- [TEXT BLOCK]

_____

A $630\ \text{V}$ AC voltage source is connected to two parallel connected impedances. One impedance draws $10 + j15\ \text{kVA}$, and the other impedance draws $15 - j10\ \text{kVA}$.

a) Find the source current.

b) A capacitor is added in parallel such that the source delievers power at unity power factor. Find the value of the capacitor (in $\Omega$).

Solutions.

a) The total complex power supplied is $S=10+j15+15-j10=25+j5\ \text{kVA}$. Using $S = V \cdot I^*$, $I^* = \frac{S_{total}}{V_s} = \frac{(25+j5)\times 10^3}{630} = 39.68 + j7.94 \ \text{A}$. Taking conjugate, $I_s = 39.68 - j7.94 = 40.47\angle{-11.31^\circ} \ \text{A}$

b) For unity power factor, the source delivers zero reactive power. So the capacitor supplies $Q_C = -5 \ \text{KVAr}$. Using $Q_C = -\dfrac{\vert V\vert^2}{X_C}$, we can solve for $X_C$ and get

\[X_C = \frac{630^2}{5000} = 79.38 \ \Omega\]

The capacitor impedance is: $Z_C = -j79.38 \ \Omega$

Problem 7

A buck converter has a source voltage $V_s = 15\ \text{V}$ and a load resistance $R = 15\ \Omega$. If the duty ratio of the transistor is $60\%$, compute the following:

a) Voltage across the load

b) Power delieved to the load

Solutions.

a) For a buck converter:

\[V_o = K \cdot V_s = 0.6 \times 15 = 9 \ \text{V}\]

b) $P = \frac{V_o^2}{R} = \frac{9^2}{15} = \frac{81}{15} = 5.4 \ \text{W}$

Problem 8

A boost converter has a source voltage $V_s = 10\ \text{V}$ and a load resistance $R = 2\ \Omega$. If the duty ratio of the transistor is $50\%$, compute the following:

a) Voltage across the load

b) Power delieved by the source

Solutions.

_____

- [DATA ENTRIES]

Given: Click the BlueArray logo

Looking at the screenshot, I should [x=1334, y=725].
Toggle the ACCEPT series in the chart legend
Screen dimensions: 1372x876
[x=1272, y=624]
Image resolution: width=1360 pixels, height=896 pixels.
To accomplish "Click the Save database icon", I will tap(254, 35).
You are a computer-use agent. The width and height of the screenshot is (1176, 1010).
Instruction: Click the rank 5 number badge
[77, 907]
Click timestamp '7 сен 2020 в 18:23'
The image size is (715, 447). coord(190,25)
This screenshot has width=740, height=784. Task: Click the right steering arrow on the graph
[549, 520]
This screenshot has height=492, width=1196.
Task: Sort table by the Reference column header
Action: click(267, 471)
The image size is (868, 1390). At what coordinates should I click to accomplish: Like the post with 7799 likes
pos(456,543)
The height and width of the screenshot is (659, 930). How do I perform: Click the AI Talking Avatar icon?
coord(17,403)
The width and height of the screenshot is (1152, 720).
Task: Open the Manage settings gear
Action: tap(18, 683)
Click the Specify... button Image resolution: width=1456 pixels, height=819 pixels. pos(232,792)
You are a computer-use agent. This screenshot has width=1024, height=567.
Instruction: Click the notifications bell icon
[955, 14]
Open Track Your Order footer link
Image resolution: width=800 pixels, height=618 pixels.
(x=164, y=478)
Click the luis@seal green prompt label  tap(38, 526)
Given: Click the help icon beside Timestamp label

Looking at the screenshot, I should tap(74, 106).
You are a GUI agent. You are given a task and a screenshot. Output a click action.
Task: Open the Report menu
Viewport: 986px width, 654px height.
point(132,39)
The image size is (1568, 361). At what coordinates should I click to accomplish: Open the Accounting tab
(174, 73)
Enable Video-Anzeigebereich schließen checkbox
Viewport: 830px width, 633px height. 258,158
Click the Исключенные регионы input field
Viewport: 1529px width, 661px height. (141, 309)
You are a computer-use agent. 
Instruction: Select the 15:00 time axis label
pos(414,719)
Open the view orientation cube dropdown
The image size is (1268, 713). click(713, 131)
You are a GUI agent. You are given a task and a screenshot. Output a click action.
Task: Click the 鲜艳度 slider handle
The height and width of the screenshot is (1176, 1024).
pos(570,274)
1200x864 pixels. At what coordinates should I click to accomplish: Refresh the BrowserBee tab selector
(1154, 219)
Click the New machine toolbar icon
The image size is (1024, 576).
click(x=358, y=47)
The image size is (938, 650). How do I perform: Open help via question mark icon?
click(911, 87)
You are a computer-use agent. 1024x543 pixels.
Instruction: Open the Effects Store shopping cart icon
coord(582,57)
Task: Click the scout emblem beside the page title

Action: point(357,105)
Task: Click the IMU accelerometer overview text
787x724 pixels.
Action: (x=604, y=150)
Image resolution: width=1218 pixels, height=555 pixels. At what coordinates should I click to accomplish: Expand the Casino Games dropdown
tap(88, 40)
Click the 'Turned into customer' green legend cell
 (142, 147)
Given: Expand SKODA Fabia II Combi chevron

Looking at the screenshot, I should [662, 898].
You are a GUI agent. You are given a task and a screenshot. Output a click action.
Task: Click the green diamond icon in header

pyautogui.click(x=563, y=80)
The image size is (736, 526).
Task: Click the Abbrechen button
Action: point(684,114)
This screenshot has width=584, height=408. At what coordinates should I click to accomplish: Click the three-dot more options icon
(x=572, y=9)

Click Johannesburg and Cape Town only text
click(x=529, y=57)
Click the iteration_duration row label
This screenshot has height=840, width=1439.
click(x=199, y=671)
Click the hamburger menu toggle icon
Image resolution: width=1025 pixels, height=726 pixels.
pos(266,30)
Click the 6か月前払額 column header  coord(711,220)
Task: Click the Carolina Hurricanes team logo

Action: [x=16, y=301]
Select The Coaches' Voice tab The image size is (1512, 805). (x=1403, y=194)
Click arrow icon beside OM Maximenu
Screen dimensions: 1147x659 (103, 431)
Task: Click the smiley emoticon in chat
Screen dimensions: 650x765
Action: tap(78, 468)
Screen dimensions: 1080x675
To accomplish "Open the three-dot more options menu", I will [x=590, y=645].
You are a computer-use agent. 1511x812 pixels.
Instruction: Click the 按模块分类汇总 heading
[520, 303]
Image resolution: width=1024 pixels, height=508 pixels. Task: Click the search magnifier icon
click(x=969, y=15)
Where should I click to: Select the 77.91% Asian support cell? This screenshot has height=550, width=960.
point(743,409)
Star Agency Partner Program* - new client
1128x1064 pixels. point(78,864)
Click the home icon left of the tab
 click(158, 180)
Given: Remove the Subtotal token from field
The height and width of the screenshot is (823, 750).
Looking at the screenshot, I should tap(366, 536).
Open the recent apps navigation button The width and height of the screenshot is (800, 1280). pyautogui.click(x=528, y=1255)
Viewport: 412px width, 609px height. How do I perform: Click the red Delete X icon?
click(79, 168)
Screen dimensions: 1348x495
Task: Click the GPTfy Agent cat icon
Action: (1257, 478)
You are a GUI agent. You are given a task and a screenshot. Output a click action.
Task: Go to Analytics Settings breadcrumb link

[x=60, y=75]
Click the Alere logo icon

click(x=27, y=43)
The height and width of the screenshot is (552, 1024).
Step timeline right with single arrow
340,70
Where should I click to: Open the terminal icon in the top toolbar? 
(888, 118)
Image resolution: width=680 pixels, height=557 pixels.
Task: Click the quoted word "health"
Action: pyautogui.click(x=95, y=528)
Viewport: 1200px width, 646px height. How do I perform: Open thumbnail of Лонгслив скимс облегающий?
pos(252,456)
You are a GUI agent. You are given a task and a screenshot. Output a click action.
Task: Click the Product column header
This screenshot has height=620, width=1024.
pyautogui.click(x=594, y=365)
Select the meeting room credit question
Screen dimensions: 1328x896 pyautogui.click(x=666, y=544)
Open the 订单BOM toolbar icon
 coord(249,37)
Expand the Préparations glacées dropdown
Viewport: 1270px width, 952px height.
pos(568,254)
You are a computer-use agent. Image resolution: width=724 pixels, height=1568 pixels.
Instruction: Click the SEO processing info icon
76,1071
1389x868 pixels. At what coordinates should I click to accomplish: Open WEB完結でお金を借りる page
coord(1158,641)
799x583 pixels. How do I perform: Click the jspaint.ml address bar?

_____

- [ACTIONS TO TAKE]
1. Please print the records from the line containing "Where should I click to: Select" through the line containing "Action: pyautogui.click(x=95, y=528)", reproducing each line unchanged.
2. Proceed with the electrical circuit problems, picking up right after their final line.

- [RESULTS BY TASK]
1.
Where should I click to: Select the 77.91% Asian support cell? This screenshot has height=550, width=960.
point(743,409)
Star Agency Partner Program* - new client
1128x1064 pixels. point(78,864)
Click the home icon left of the tab
 click(158, 180)
Given: Remove the Subtotal token from field
The height and width of the screenshot is (823, 750).
Looking at the screenshot, I should tap(366, 536).
Open the recent apps navigation button The width and height of the screenshot is (800, 1280). pyautogui.click(x=528, y=1255)
Viewport: 412px width, 609px height. How do I perform: Click the red Delete X icon?
click(79, 168)
Screen dimensions: 1348x495
Task: Click the GPTfy Agent cat icon
Action: (1257, 478)
You are a GUI agent. You are given a task and a screenshot. Output a click action.
Task: Go to Analytics Settings breadcrumb link

[x=60, y=75]
Click the Alere logo icon

click(x=27, y=43)
The height and width of the screenshot is (552, 1024).
Step timeline right with single arrow
340,70
Where should I click to: Open the terminal icon in the top toolbar? 
(888, 118)
Image resolution: width=680 pixels, height=557 pixels.
Task: Click the quoted word "health"
Action: pyautogui.click(x=95, y=528)

2.
a) For a boost converter:

\[V_o = \frac{V_s}{1-K} = \frac{10}{1-0.5} = \frac{10}{0.5} = 20 \ \text{V}\]

b) Since the converter is ideal, power delivered by source equals power delivered to load:

\[P = \frac{V_o^2}{R} = \frac{20^2}{2} = \frac{400}{2} = 200 \ \text{W}\]

Problem 9

A boost converter is used to step up $30\ \text{V}$ to $50\ \text{V}$. The switching frequency of the transistor is $5\ \text{kHz}$, and the load resistance is $25\ \Omega$. Compute the following:

(a) The current ripple when the inductor is $L = 7.5\ \text{mH}$

(b) The average current of the load

Solutions.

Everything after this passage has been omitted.